In the moments afterward, there were tracts of time that Daniel couldn't remember even to this day. For example, how long it took the swarm of police that converged on Faneuil Hall to do a search. Or the way other mothers pulled their own children close to their side as he passed, certain bad luck was contagious. The detective's hammered questions, a quiz of good parenting: How tall is Trixie? What does she weigh? What was she wearing? Have you ever talked to her about strangers? This last one, Daniel couldn't answer. Had he, or had he just been planning to? Would Trixie know to scream, to run away? Would she be loud enough, fast enough?
The police wanted him to sit down, so that they'd know where to find him if necessary. Daniel nodded and promised, and then was on his feet the moment their backs were turned. He searched behind each of the food kiosks in the central court. He looked under the tables in the cupola. He burst into the women's bathroom, crying Trixie's name. He checked beneath the ruffled skirts of the pushcarts that sold rhinestone earrings, moose socks, your name written on a grain of rice. Then he ran outside.
The courtyard was full of people who didn't know that just twenty feet away from them the world had been overturned. Oblivious, they shopped and milled and laughed as Daniel stumbled past them. The corporate lunch hour had ended, and many of the businessmen were gone. Pigeons pecked at the crumbs they'd left behind, caught between the cobblestones. And huddled beside the seated bronze of Red Auerbach, sucking her thumb, was Trixie.
Until Daniel saw her, he didn't truly realize how much of himself had been carved away by her absence. He felt -- ironically -- the same symptoms that had come the moment he knew she was missing: the shaking legs, the loss of speech, the utter immobility. "Trixie," he said finally, then she was in his arms, thirty pounds of sweet relief.
Now -- ten years later -- Daniel had again mistaken his daughter for someone she wasn't. Except this time, she was no longer a four-year-old in a stroller. This time, she had been gone much longer than twenty-four minutes. And she had left him, instead of the other way around.
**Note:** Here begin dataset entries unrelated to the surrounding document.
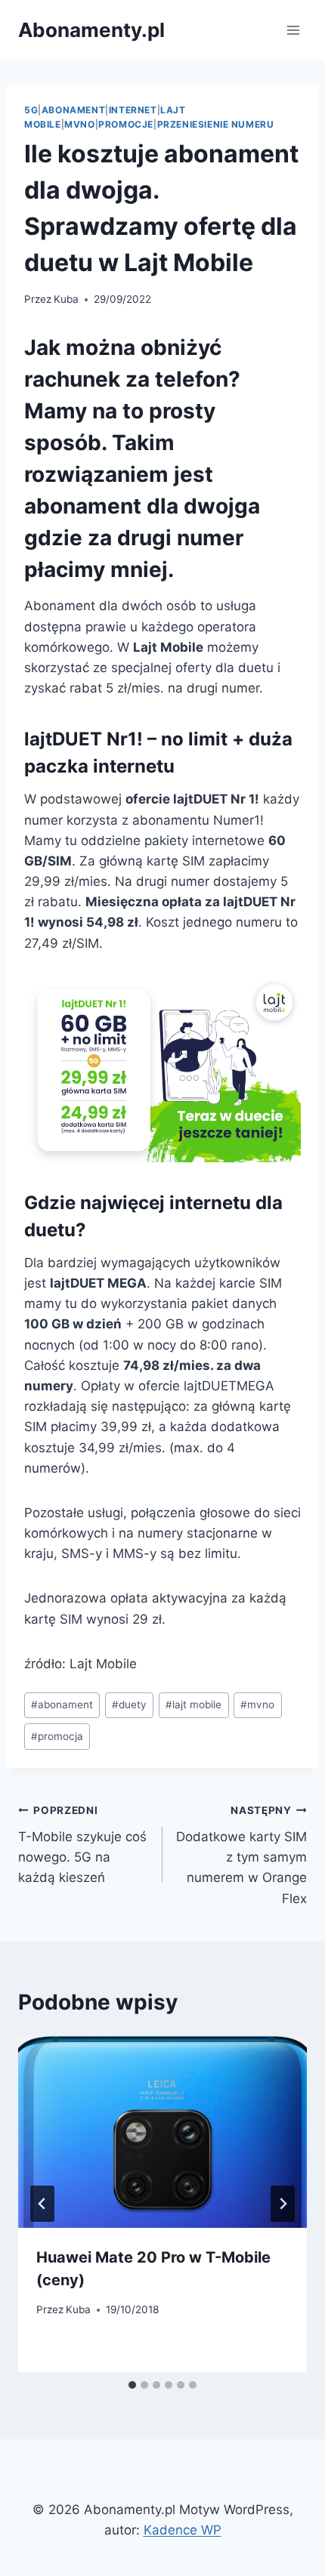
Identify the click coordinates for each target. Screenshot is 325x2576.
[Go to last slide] (42, 2204)
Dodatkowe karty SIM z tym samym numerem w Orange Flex (241, 1854)
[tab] (132, 2385)
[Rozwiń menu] (293, 30)
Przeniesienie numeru (215, 124)
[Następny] (283, 2204)
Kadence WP (182, 2529)
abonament (62, 1704)
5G (31, 110)
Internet (133, 110)
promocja (57, 1736)
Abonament (73, 110)
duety (129, 1704)
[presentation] (162, 2132)
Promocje (125, 124)
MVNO (79, 124)
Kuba (66, 299)
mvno (257, 1704)
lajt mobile (193, 1704)
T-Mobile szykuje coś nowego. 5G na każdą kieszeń (82, 1844)
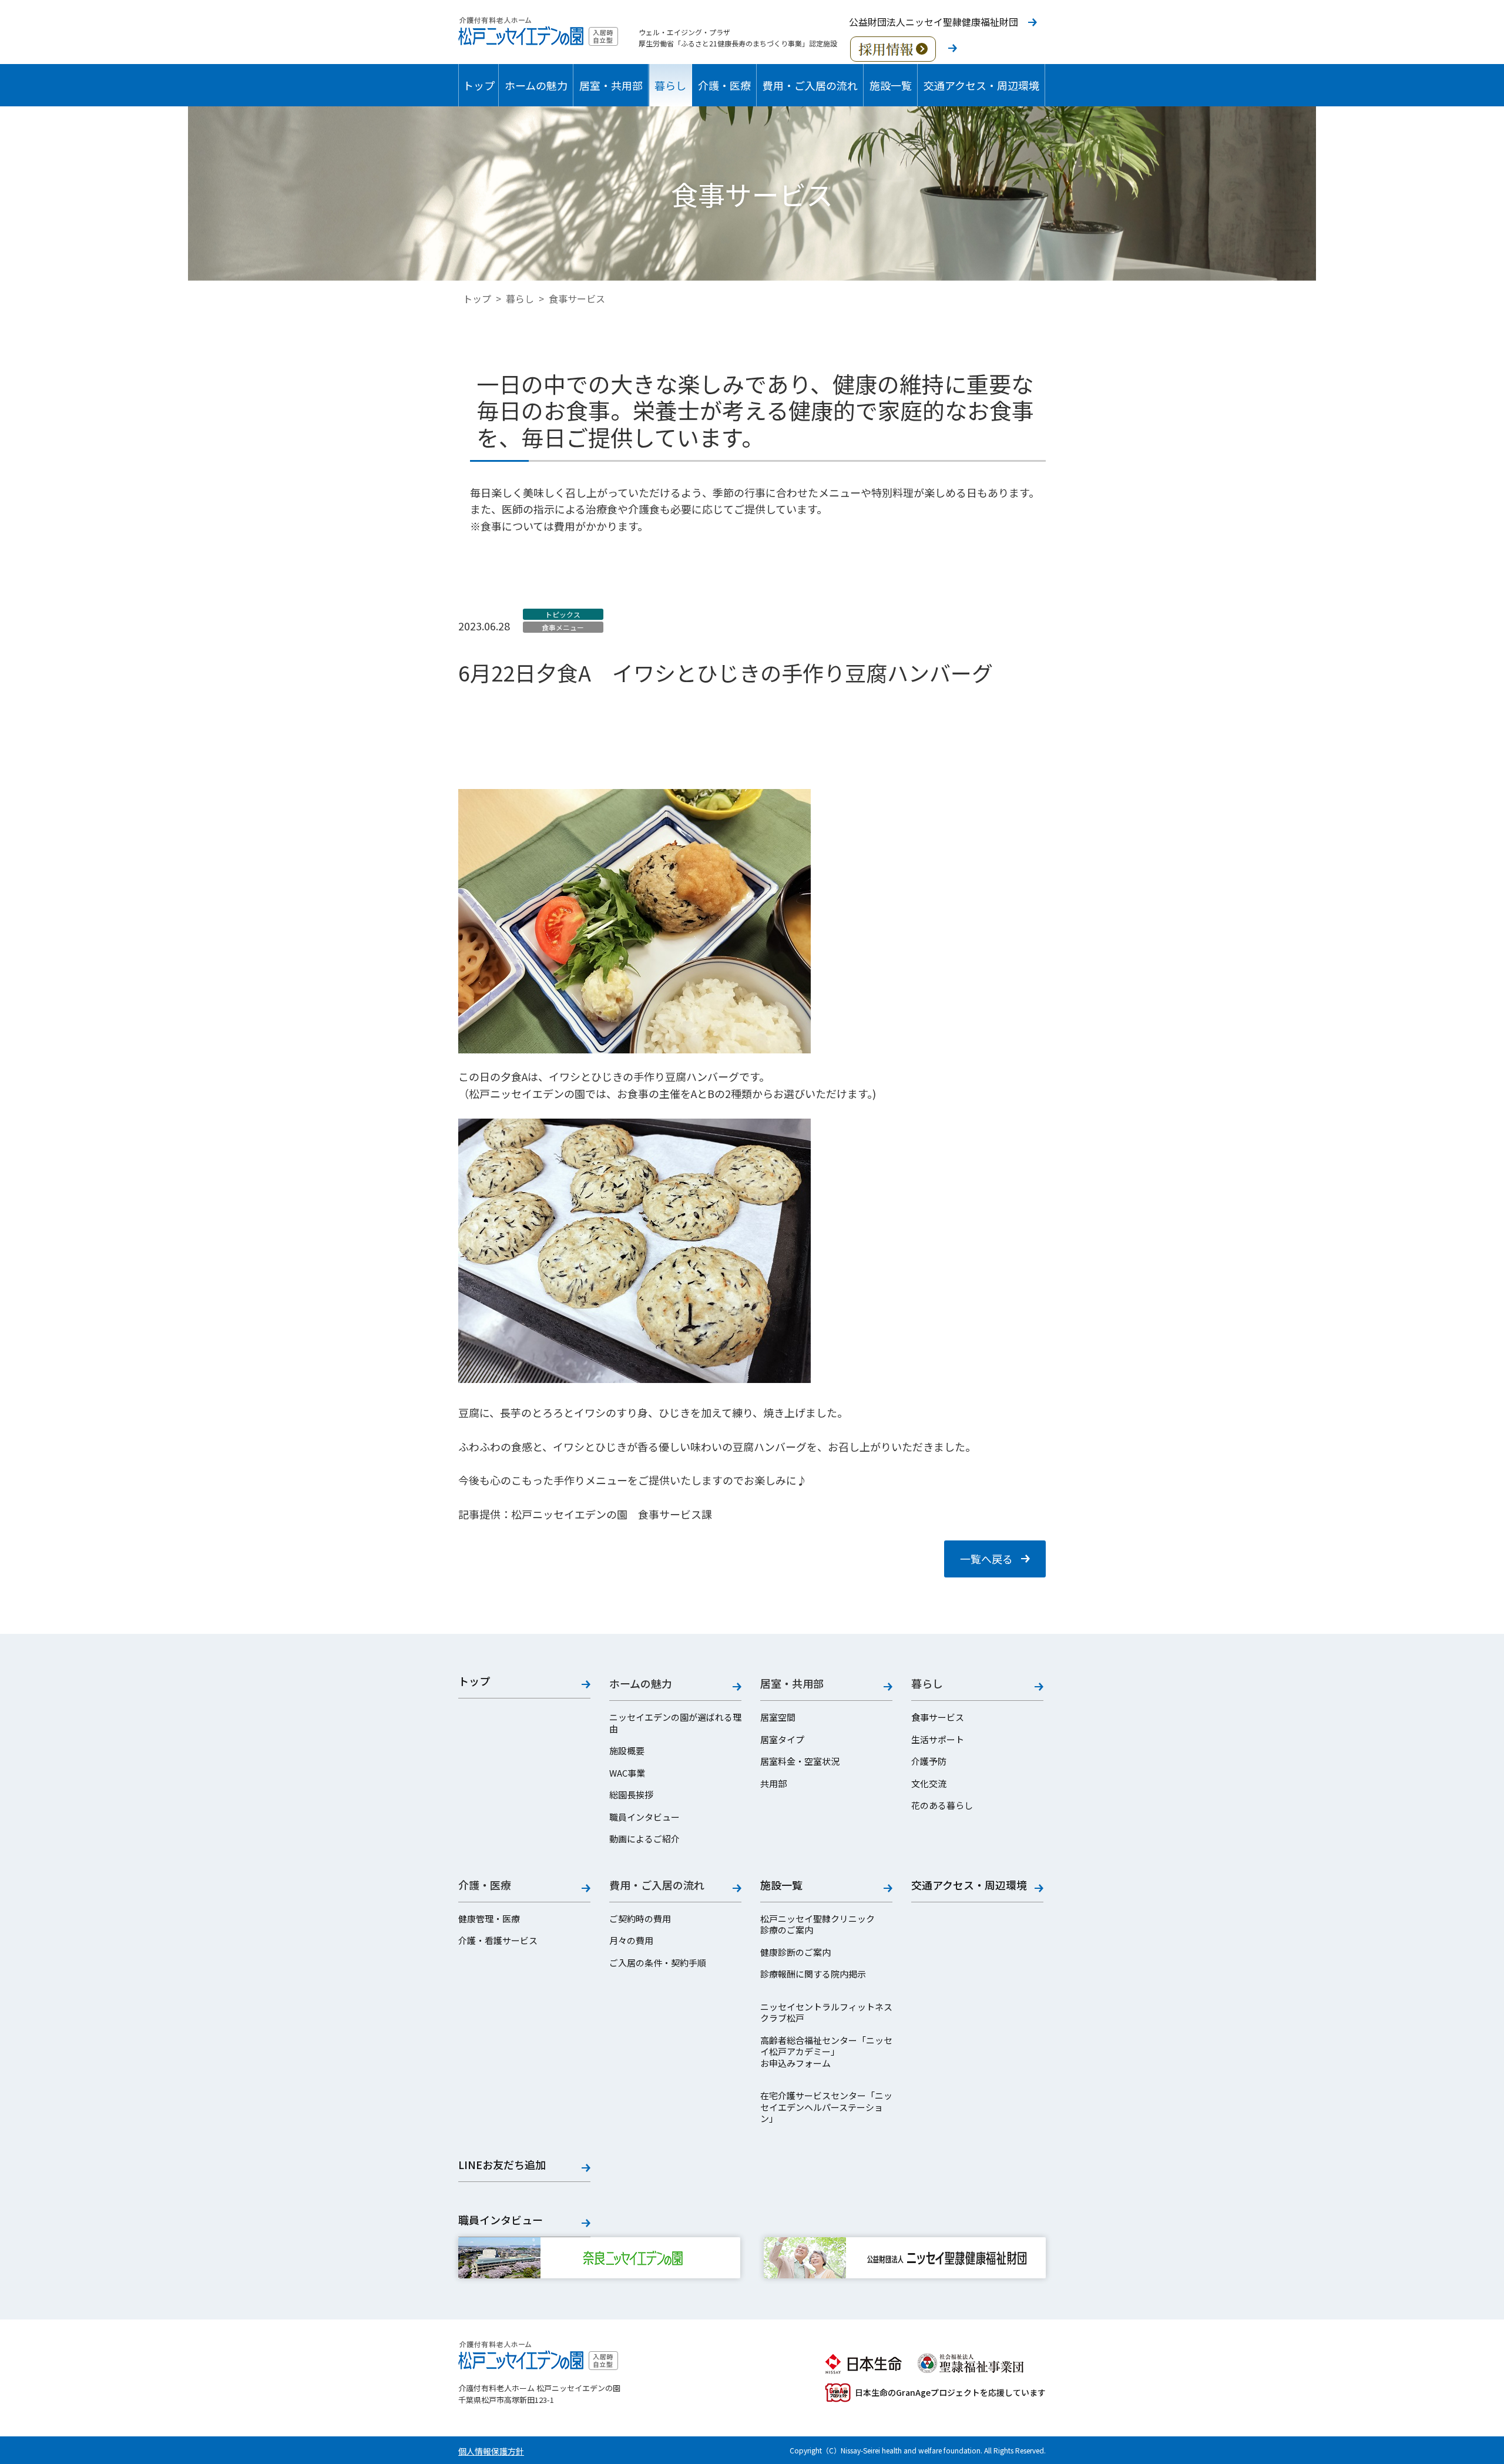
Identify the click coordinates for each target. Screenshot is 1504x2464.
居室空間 (777, 1717)
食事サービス (937, 1717)
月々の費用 (631, 1940)
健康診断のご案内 (795, 1952)
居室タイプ (782, 1739)
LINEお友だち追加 (502, 2165)
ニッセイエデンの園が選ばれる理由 (675, 1722)
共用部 (773, 1784)
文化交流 (928, 1784)
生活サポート (937, 1739)
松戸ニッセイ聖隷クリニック (817, 1919)
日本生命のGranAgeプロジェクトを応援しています (950, 2392)
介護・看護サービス (498, 1940)
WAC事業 (627, 1773)
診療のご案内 (786, 1930)
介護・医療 (724, 85)
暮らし (670, 85)
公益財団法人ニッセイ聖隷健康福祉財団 (933, 22)
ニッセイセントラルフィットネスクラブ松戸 (826, 2012)
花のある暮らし (942, 1805)
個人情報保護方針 (491, 2451)
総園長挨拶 (631, 1795)
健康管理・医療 (489, 1919)
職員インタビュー (644, 1817)
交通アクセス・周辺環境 (981, 85)
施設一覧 (891, 85)
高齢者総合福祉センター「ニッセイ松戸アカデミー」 (826, 2046)
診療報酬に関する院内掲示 (813, 1974)
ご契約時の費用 (640, 1919)
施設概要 (626, 1751)
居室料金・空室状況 (800, 1761)
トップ (479, 85)
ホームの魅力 (536, 85)
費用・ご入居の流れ (810, 85)
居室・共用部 (611, 85)
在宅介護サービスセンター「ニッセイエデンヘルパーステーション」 (826, 2107)
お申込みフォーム (795, 2063)
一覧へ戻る (986, 1558)
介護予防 (928, 1761)
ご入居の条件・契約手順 (657, 1963)
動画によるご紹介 (644, 1839)
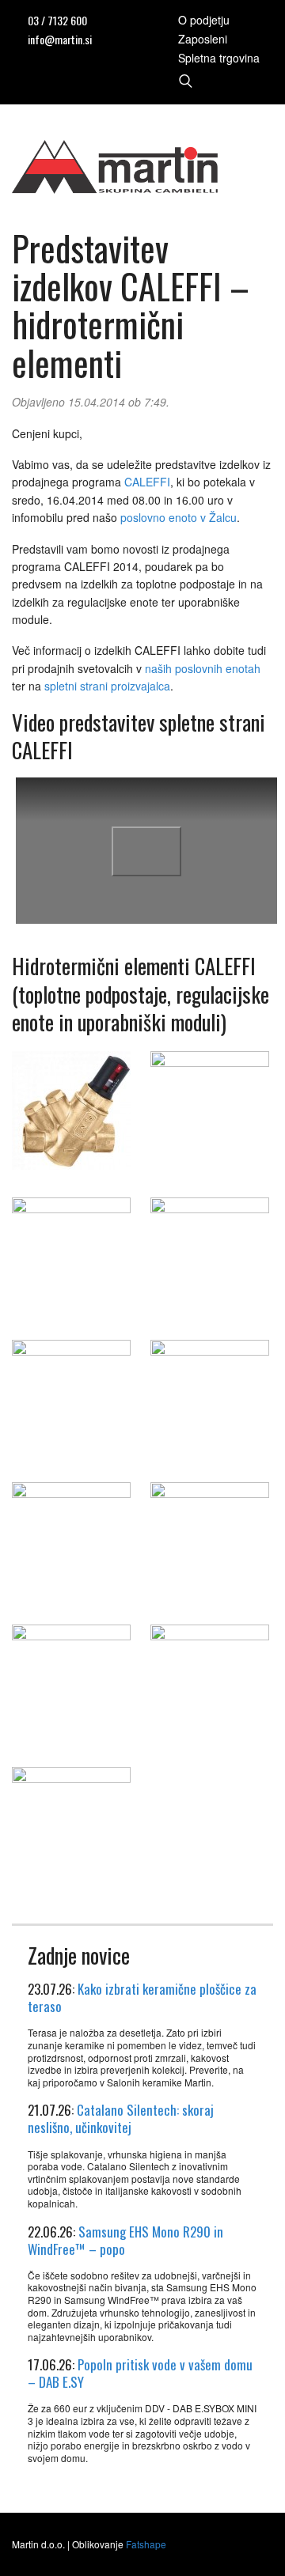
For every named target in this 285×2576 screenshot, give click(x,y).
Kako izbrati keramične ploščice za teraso (142, 1997)
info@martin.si (60, 39)
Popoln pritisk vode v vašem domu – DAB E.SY (140, 2373)
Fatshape (146, 2544)
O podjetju (204, 20)
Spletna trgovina (219, 58)
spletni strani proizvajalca (107, 686)
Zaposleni (202, 39)
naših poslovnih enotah (202, 668)
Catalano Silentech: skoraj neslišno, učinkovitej (121, 2118)
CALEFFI (147, 482)
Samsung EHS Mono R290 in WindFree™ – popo (125, 2240)
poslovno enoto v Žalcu (178, 517)
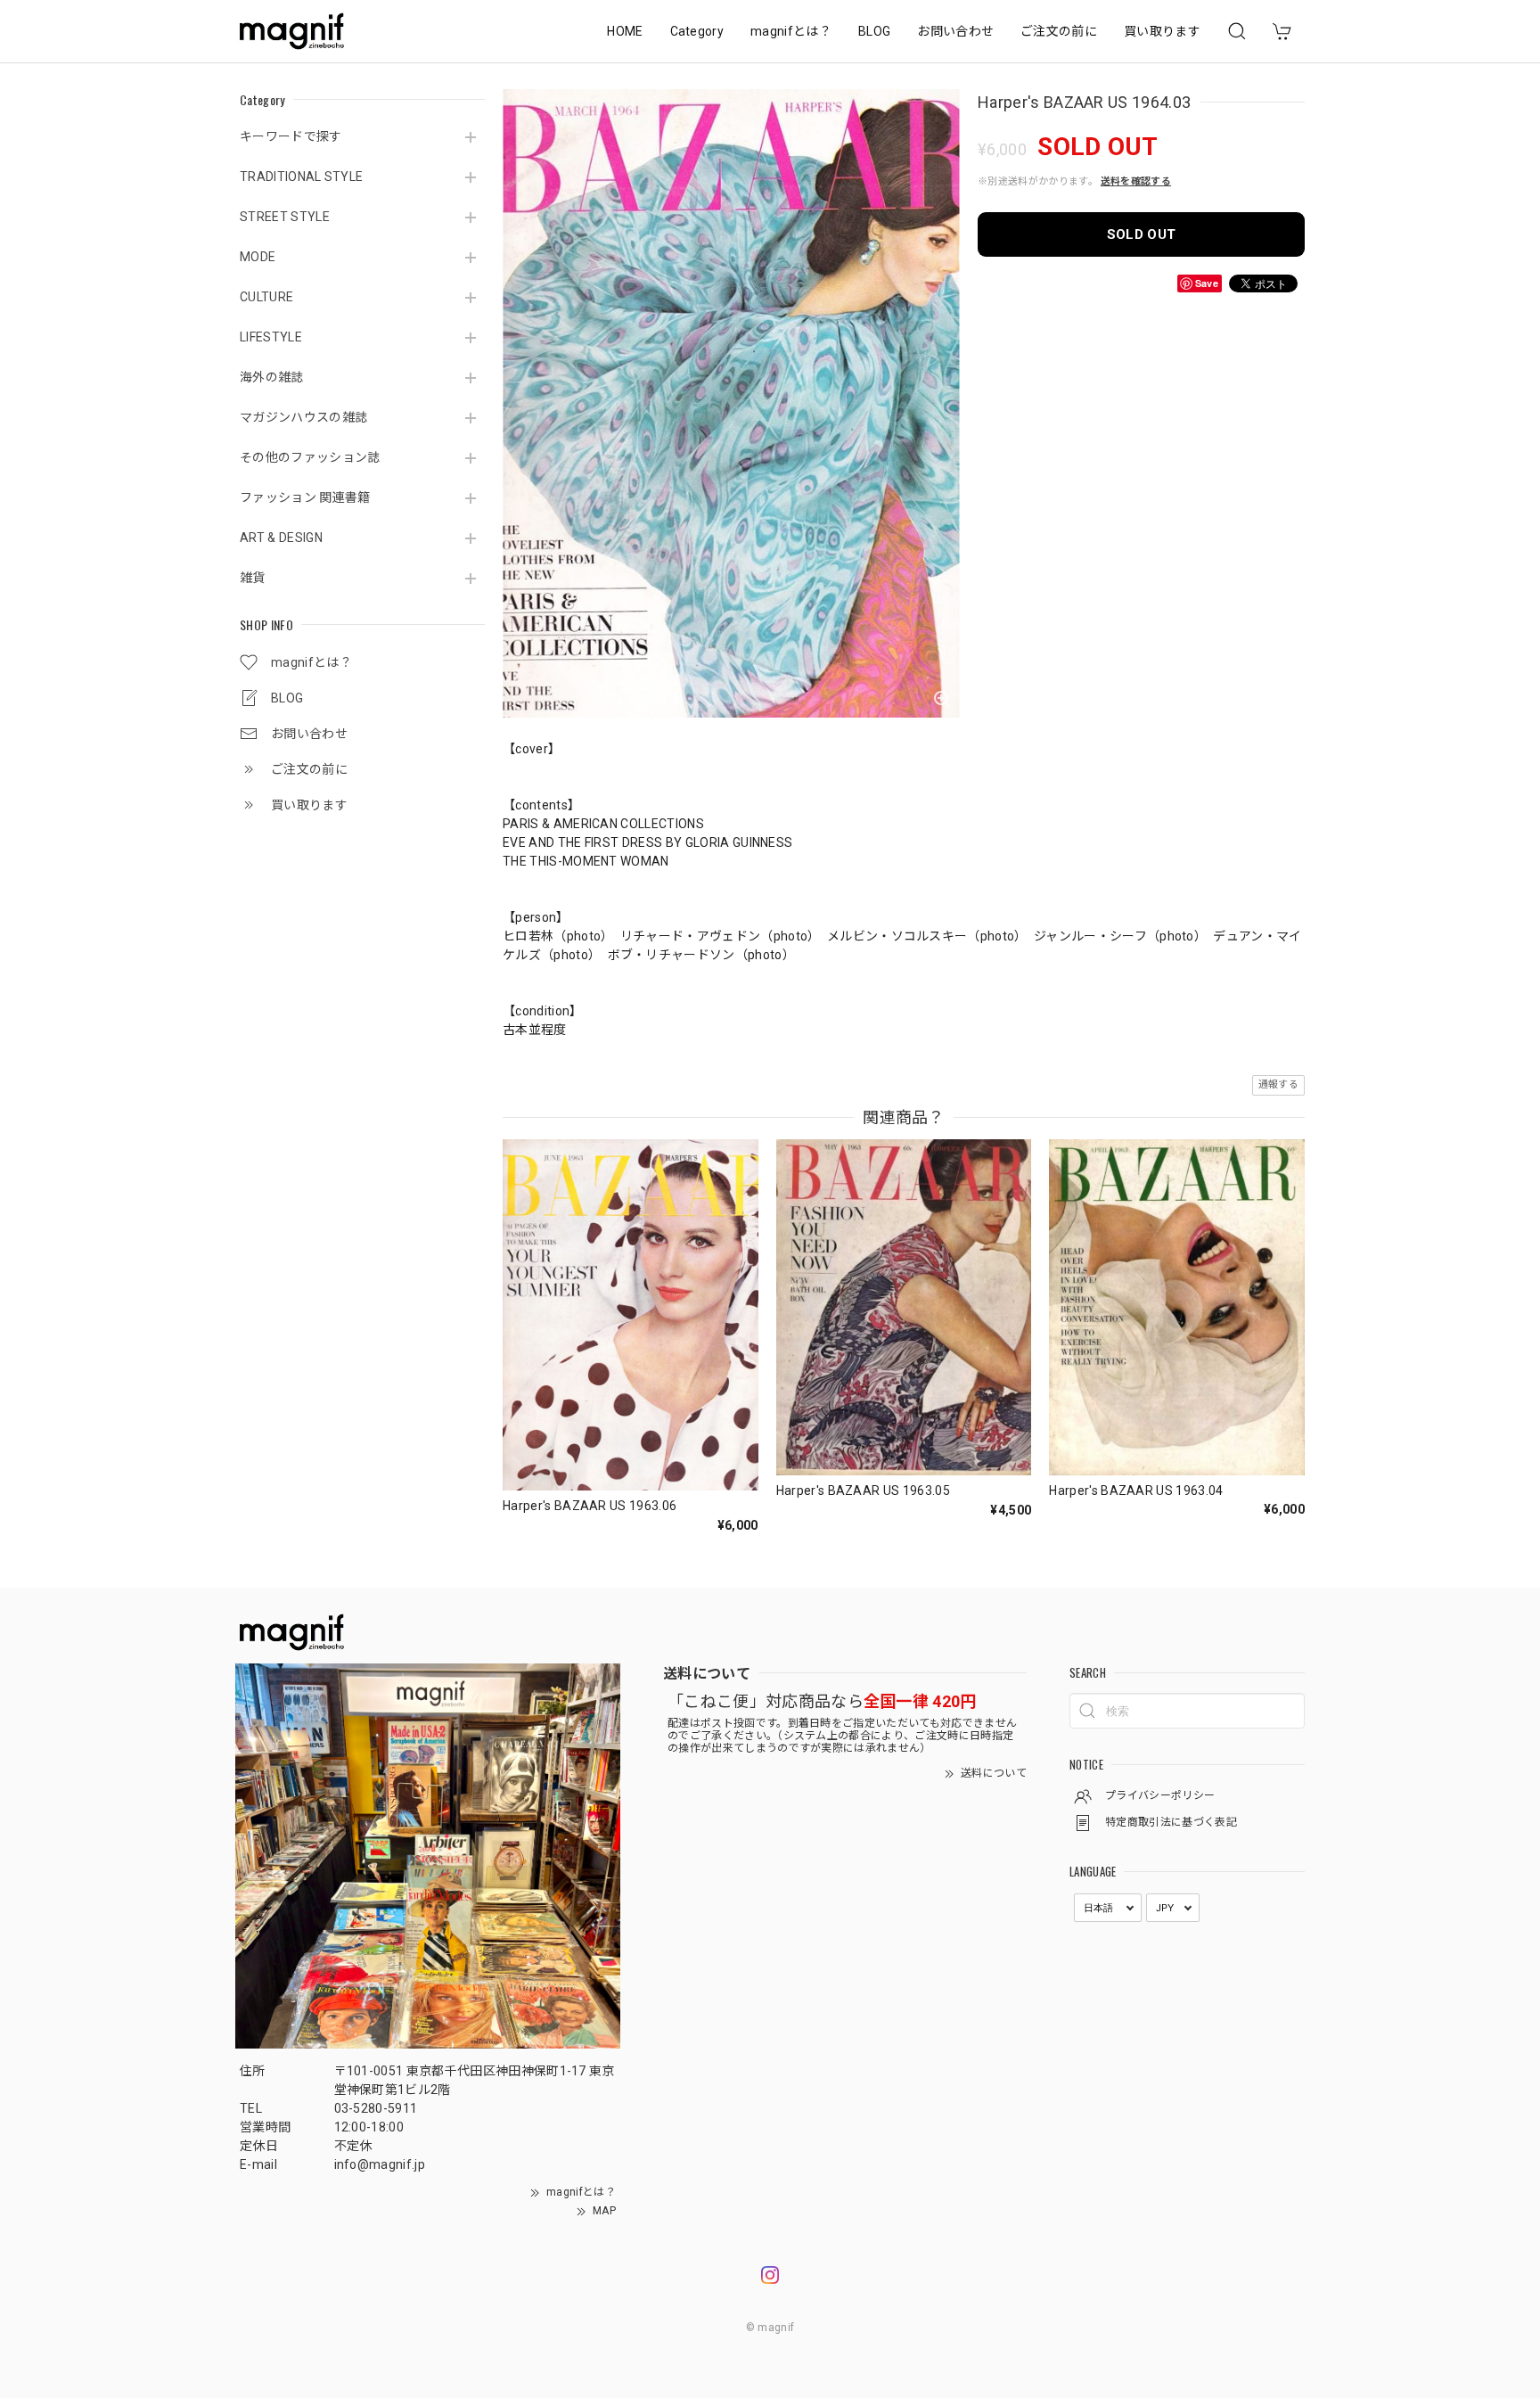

Forcing his mind back to the present, Daniel cut the throttle of the snow machine as he came to a fork in the path. Immediately the storm whipped into a funnel -- he couldn't see two feet in front of himself, and when he took the time to look behind, his tracks had already been filled, a seamless stretch. The Yup'ik Eskimos had a word for this kind of snow, the kind that bit at the back of your eyes and landed like a hail of arrows on your bare skin: pirrelvag. The term rose in Daniel's throat, as startling as a second moon, proof that he had been here before, no matter how good a job he'd done of convincing himself otherwise.